= WORK INSTRUCTION =
When you reach the line containing "The image size is (1594, 682).", begin reproducing the lines exactly and continue through the end of the listing, leaving out the pictures.

= TASK DATA =
=-=-=
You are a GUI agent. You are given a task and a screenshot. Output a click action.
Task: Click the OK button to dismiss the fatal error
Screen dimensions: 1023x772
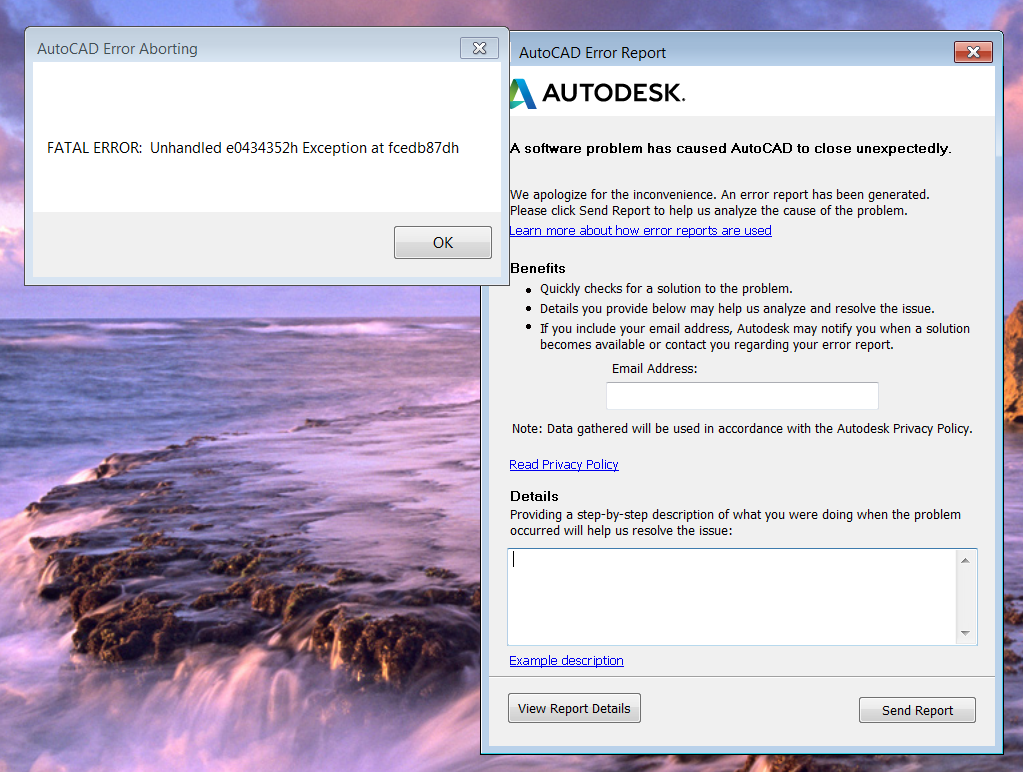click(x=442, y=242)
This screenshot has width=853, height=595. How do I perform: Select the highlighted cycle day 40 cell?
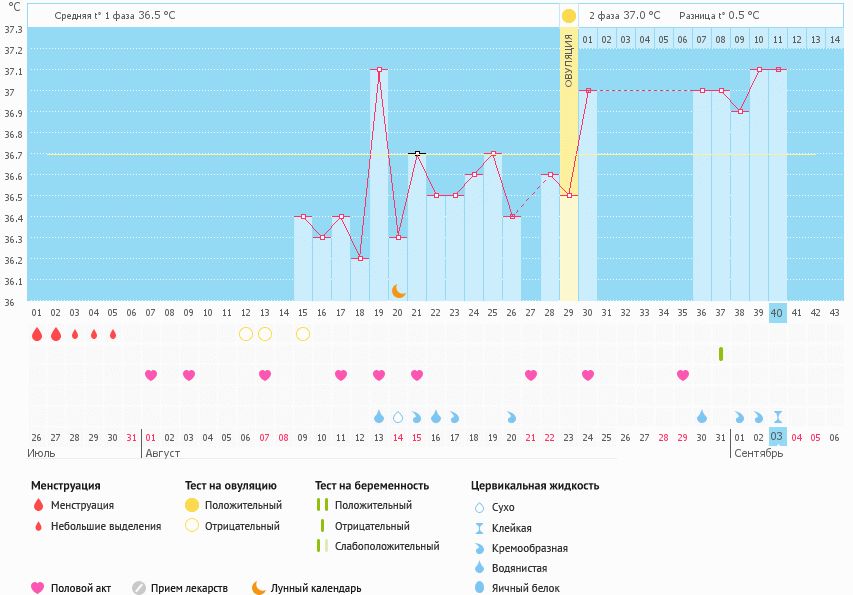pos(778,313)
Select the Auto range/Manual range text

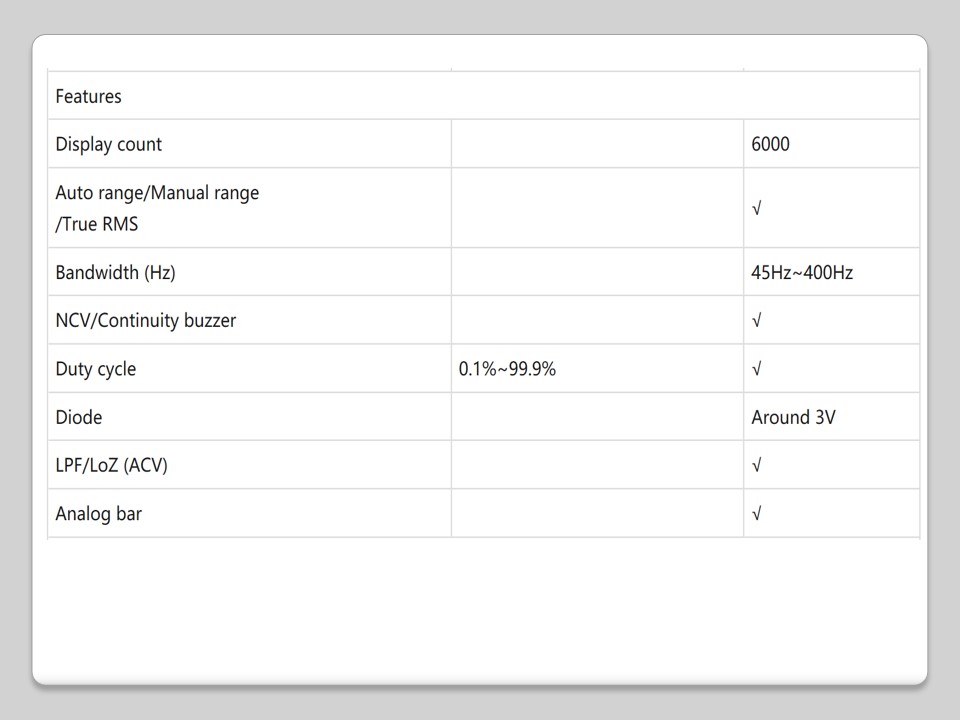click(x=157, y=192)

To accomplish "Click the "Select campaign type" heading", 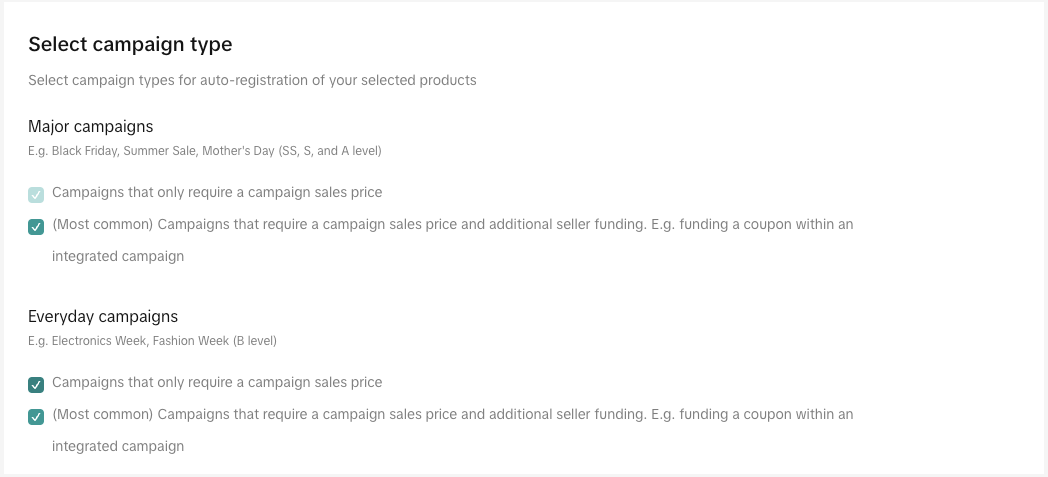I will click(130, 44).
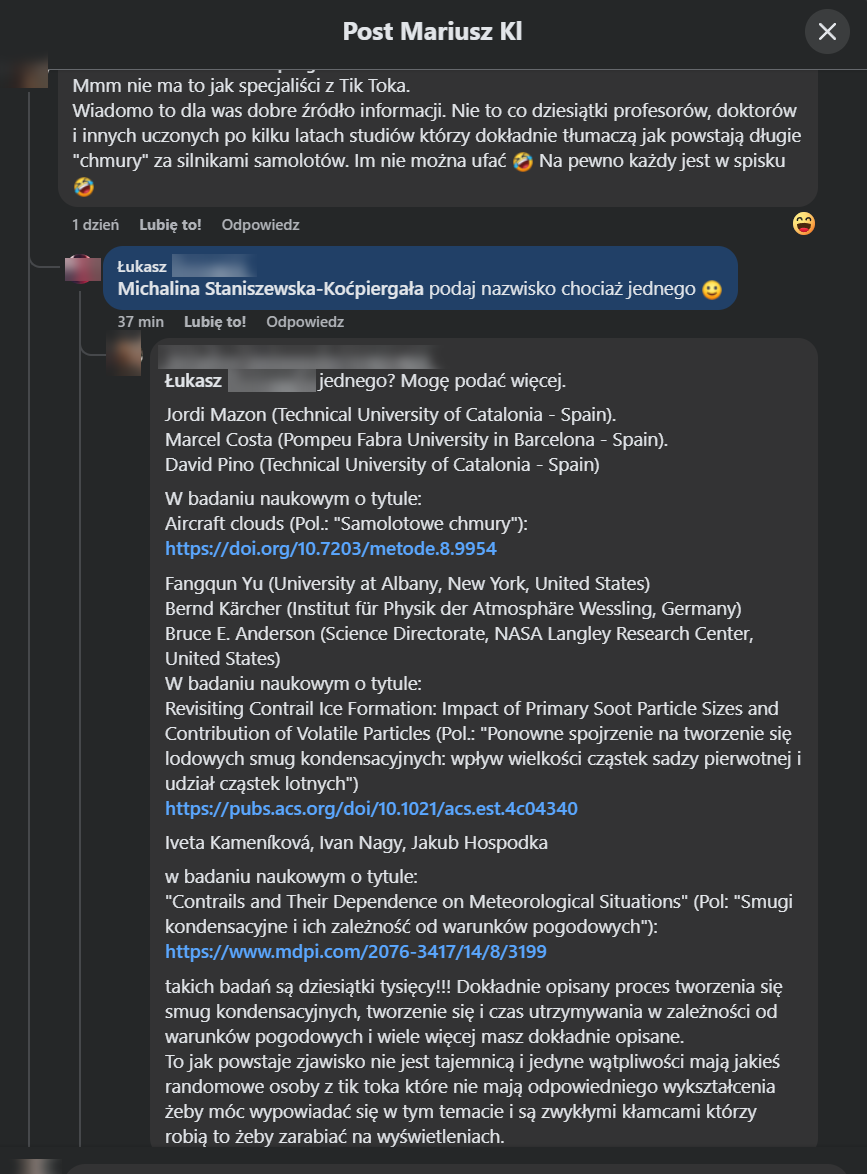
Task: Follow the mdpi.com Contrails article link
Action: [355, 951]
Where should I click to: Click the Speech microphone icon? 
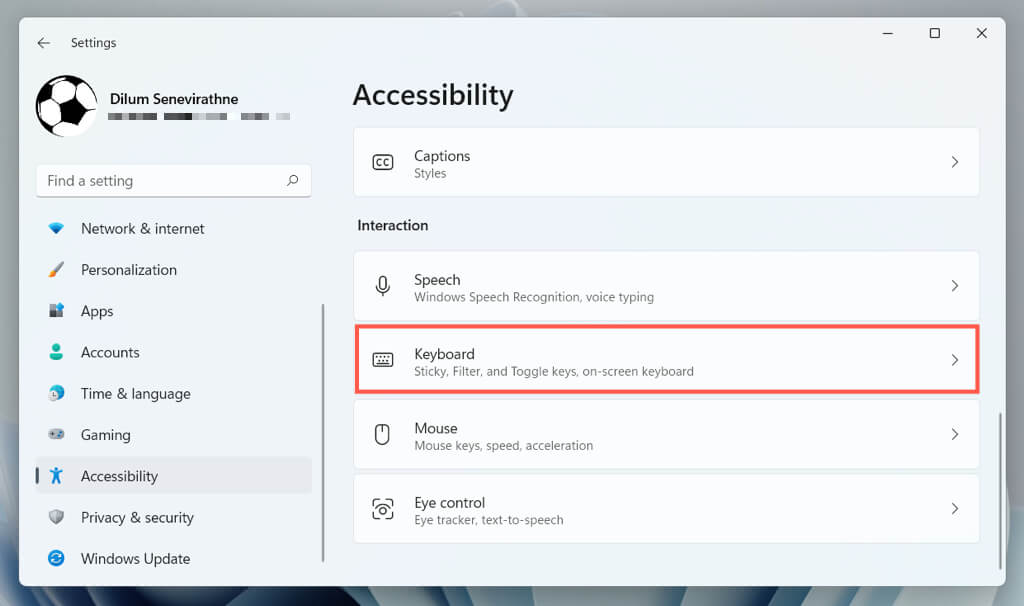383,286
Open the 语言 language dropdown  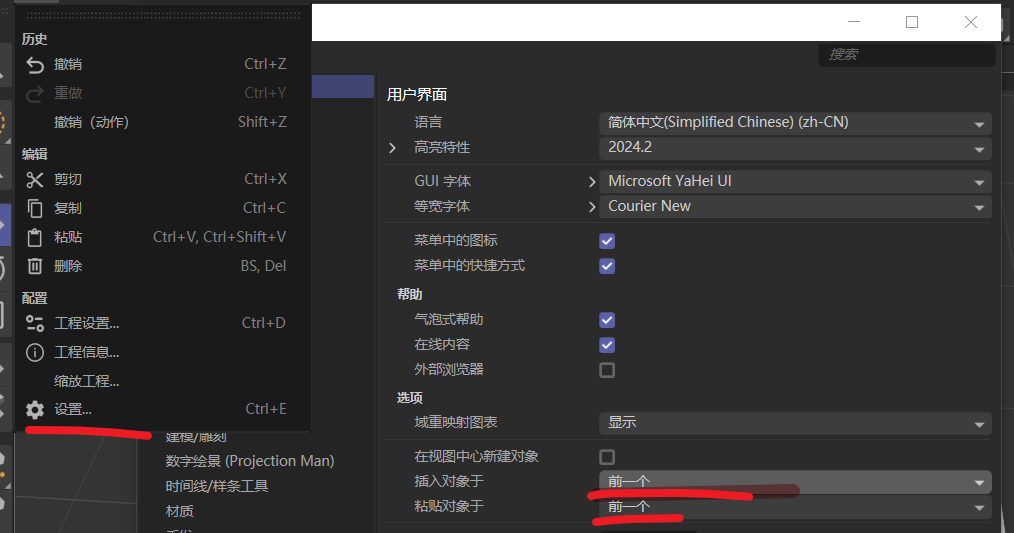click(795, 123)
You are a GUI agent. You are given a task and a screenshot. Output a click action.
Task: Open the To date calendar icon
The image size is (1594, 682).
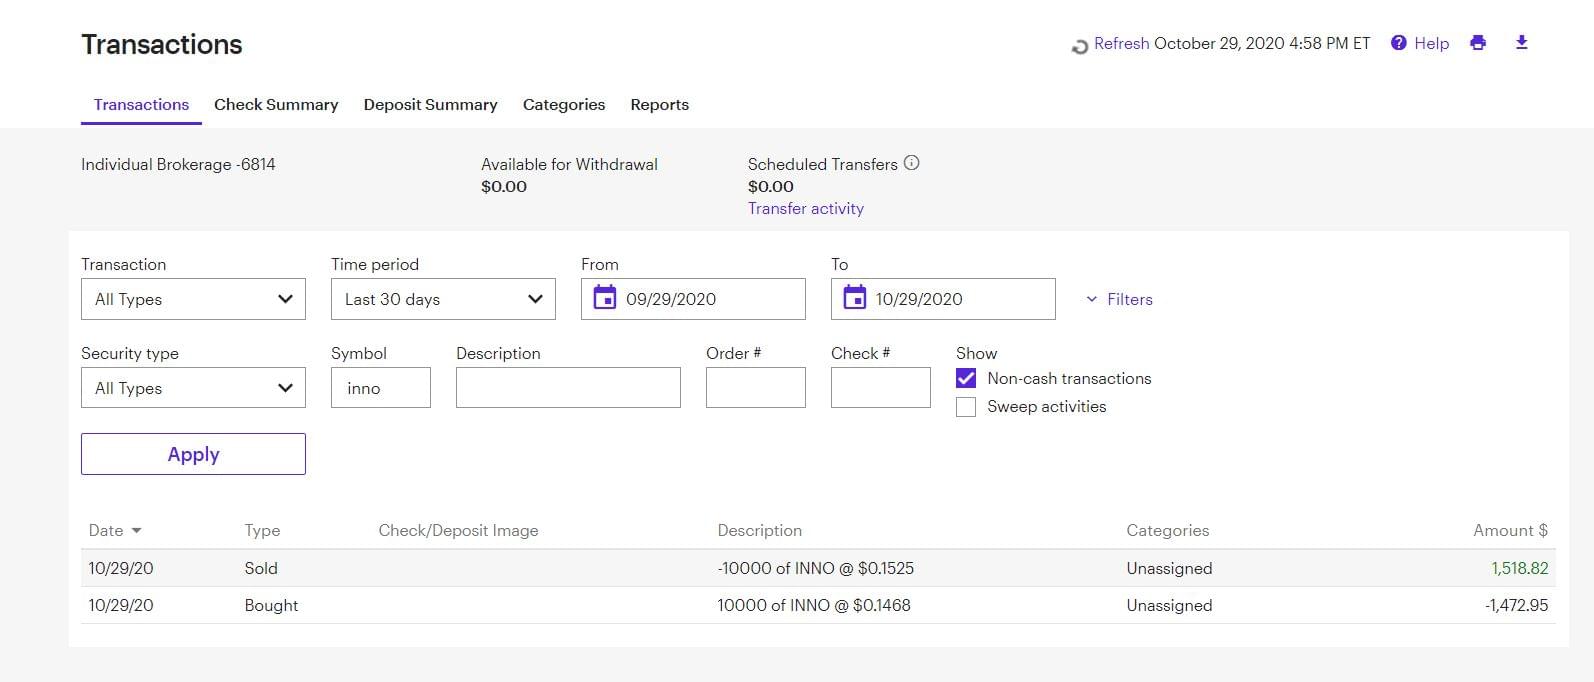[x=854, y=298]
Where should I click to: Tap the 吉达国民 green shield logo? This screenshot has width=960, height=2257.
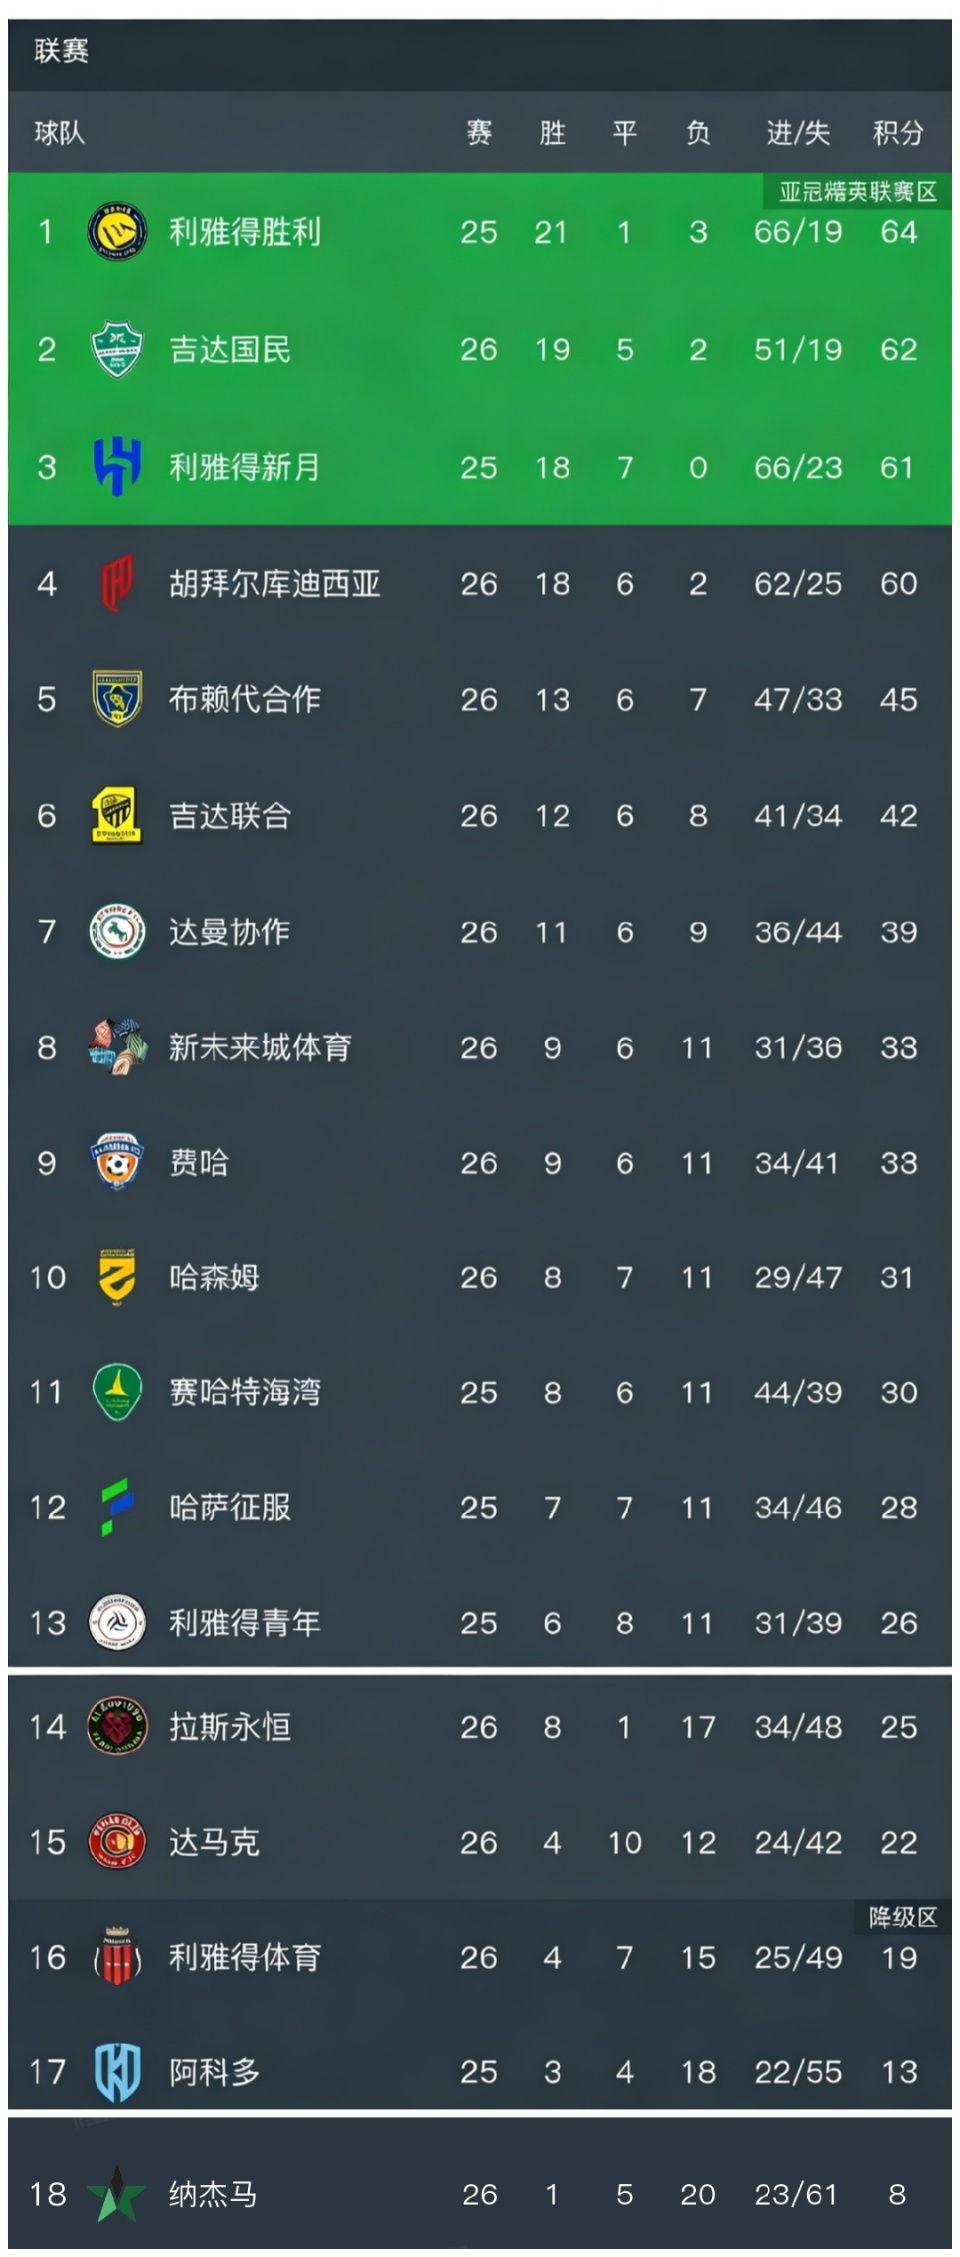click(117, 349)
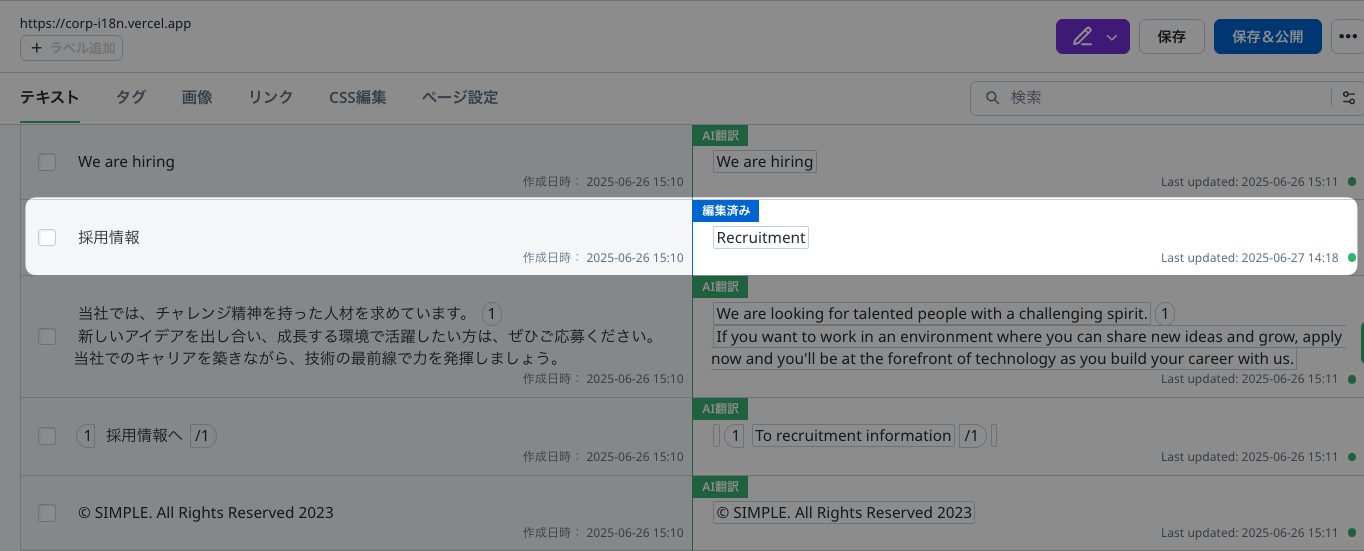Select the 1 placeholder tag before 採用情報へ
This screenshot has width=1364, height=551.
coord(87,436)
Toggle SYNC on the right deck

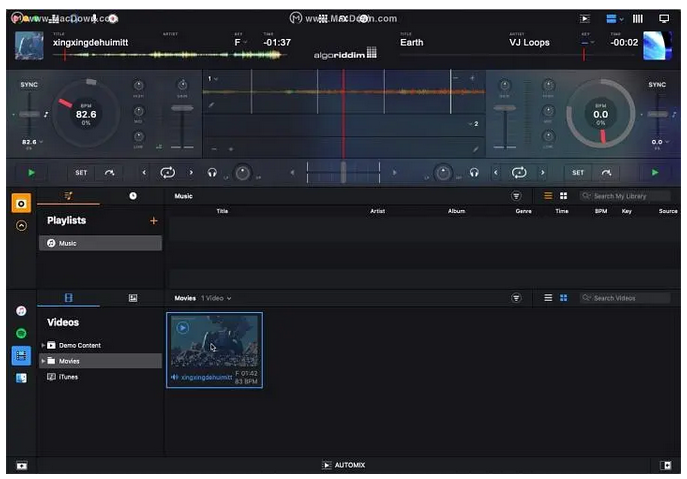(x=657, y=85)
=-=-=
= RESPONSE BELOW =
The image size is (1594, 682).
[x=854, y=298]
Where should I click to: Tap the 吉达国民 green shield logo? This screenshot has width=960, height=2257.
click(117, 349)
Select the 1 placeholder tag before 採用情報へ
This screenshot has width=1364, height=551.
coord(87,436)
Toggle SYNC on the right deck

(x=657, y=85)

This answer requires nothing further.